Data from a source
________
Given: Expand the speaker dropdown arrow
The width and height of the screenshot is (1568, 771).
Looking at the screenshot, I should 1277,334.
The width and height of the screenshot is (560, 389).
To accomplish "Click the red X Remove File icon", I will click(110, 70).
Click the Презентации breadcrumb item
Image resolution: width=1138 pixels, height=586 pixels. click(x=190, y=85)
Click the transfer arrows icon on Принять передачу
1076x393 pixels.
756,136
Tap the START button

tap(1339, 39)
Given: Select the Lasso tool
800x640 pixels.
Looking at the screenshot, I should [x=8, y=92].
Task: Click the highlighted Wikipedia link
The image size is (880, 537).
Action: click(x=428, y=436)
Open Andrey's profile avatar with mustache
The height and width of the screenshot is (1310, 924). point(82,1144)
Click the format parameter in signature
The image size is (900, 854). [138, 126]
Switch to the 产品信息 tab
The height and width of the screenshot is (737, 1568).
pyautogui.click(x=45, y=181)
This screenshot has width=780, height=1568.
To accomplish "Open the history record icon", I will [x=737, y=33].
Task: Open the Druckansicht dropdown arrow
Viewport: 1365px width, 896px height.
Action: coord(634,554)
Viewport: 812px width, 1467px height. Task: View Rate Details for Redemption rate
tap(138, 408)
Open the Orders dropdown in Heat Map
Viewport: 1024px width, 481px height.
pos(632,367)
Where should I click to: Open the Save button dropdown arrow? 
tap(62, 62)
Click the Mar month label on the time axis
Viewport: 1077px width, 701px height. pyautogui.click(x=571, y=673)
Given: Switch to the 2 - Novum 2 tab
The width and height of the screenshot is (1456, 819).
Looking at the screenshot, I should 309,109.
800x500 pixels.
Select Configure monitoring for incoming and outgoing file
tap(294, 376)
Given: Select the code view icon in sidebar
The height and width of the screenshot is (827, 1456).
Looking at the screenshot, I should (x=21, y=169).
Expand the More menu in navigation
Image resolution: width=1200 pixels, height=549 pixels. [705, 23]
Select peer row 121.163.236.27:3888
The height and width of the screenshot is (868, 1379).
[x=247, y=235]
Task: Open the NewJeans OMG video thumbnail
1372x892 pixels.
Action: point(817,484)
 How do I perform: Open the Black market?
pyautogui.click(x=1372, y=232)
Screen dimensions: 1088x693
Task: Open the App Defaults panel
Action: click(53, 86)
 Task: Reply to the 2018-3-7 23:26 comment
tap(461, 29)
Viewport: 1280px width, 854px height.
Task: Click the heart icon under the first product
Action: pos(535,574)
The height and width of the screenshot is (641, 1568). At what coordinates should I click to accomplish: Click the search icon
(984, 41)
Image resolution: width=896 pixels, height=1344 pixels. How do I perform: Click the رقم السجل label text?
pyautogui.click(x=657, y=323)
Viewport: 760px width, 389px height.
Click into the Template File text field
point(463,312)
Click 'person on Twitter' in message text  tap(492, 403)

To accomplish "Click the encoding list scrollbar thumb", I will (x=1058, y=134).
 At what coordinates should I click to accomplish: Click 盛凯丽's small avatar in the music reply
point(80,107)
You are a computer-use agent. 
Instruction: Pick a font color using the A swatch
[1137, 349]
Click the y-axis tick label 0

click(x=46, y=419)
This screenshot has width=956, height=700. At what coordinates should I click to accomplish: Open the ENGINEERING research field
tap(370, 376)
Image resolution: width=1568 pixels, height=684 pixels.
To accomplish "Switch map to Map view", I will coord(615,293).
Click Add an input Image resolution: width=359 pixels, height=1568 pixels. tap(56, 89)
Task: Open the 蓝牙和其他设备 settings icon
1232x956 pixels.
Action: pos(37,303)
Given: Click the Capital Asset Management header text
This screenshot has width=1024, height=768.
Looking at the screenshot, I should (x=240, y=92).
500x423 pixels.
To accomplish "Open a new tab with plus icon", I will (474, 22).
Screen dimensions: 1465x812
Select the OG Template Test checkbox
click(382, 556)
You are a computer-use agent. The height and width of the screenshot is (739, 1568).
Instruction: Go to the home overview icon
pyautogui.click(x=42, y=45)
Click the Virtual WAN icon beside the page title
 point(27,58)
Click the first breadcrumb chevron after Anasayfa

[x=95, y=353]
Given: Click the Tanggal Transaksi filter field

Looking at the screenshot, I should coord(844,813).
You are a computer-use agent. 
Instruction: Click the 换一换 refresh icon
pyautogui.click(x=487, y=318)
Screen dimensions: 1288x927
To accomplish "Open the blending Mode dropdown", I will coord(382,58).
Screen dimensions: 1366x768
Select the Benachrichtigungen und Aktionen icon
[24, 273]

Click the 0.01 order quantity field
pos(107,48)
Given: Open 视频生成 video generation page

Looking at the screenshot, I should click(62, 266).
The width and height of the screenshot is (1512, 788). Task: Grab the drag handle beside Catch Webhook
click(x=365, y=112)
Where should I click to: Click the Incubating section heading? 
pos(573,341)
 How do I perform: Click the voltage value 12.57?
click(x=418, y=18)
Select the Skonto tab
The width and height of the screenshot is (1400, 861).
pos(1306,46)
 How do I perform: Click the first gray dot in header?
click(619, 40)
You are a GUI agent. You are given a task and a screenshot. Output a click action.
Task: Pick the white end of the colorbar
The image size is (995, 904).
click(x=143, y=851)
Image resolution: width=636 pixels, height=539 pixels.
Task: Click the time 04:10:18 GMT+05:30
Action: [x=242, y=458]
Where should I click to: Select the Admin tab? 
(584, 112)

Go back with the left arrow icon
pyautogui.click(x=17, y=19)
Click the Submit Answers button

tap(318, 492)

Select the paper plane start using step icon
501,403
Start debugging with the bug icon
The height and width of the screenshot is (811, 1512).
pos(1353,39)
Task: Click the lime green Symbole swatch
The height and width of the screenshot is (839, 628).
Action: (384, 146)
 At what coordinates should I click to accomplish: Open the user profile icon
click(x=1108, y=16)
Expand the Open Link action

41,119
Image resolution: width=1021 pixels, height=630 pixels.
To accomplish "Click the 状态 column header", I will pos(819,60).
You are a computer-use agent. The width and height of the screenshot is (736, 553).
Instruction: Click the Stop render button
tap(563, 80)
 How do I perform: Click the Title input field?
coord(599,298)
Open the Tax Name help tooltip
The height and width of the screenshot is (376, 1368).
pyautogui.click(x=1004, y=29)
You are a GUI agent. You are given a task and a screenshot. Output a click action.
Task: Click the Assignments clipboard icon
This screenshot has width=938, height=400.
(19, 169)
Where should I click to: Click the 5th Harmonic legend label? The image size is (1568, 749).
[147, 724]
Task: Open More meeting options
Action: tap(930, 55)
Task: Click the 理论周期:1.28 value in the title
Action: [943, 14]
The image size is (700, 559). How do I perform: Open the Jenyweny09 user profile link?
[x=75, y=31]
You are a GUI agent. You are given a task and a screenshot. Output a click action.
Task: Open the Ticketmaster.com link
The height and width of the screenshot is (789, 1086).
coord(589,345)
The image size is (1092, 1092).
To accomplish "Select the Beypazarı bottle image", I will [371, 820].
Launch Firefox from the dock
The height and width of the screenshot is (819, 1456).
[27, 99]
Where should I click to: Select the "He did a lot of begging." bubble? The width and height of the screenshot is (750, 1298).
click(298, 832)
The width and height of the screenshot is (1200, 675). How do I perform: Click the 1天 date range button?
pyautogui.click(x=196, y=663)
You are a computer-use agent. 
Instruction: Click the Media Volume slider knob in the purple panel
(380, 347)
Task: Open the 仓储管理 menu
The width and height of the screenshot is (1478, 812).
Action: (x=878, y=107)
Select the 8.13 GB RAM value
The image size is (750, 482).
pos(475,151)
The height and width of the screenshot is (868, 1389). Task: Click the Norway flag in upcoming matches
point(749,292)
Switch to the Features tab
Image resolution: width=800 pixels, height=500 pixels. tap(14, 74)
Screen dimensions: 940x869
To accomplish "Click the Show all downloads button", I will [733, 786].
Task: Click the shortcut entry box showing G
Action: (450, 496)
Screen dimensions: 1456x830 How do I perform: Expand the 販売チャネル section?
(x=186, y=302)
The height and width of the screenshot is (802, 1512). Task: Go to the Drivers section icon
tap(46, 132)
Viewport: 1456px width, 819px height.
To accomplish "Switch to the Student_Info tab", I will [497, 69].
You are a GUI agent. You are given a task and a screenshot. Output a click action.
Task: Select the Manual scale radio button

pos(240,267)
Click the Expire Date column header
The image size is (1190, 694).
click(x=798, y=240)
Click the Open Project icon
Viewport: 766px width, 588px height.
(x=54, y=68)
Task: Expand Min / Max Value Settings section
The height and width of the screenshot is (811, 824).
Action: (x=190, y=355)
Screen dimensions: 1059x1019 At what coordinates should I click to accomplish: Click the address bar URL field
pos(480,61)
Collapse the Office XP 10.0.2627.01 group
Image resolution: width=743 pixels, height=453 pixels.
________
OBJECTIVE
Starting at the top of the data and ending with the line that contains "The image size is (900, 854). [138, 126]", give those lines as a numbered list, skipping any blank lines.

RESPONSE TO THE TASK
1. Given: Expand the speaker dropdown arrow
2. The width and height of the screenshot is (1568, 771).
3. Looking at the screenshot, I should 1277,334.
4. The width and height of the screenshot is (560, 389).
5. To accomplish "Click the red X Remove File icon", I will click(110, 70).
6. Click the Презентации breadcrumb item
7. Image resolution: width=1138 pixels, height=586 pixels. click(x=190, y=85)
8. Click the transfer arrows icon on Принять передачу
9. 1076x393 pixels.
10. 756,136
11. Tap the START button
12. tap(1339, 39)
13. Given: Select the Lasso tool
14. 800x640 pixels.
15. Looking at the screenshot, I should [x=8, y=92].
16. Task: Click the highlighted Wikipedia link
17. The image size is (880, 537).
18. Action: click(x=428, y=436)
19. Open Andrey's profile avatar with mustache
20. The height and width of the screenshot is (1310, 924). point(82,1144)
21. Click the format parameter in signature
22. The image size is (900, 854). [138, 126]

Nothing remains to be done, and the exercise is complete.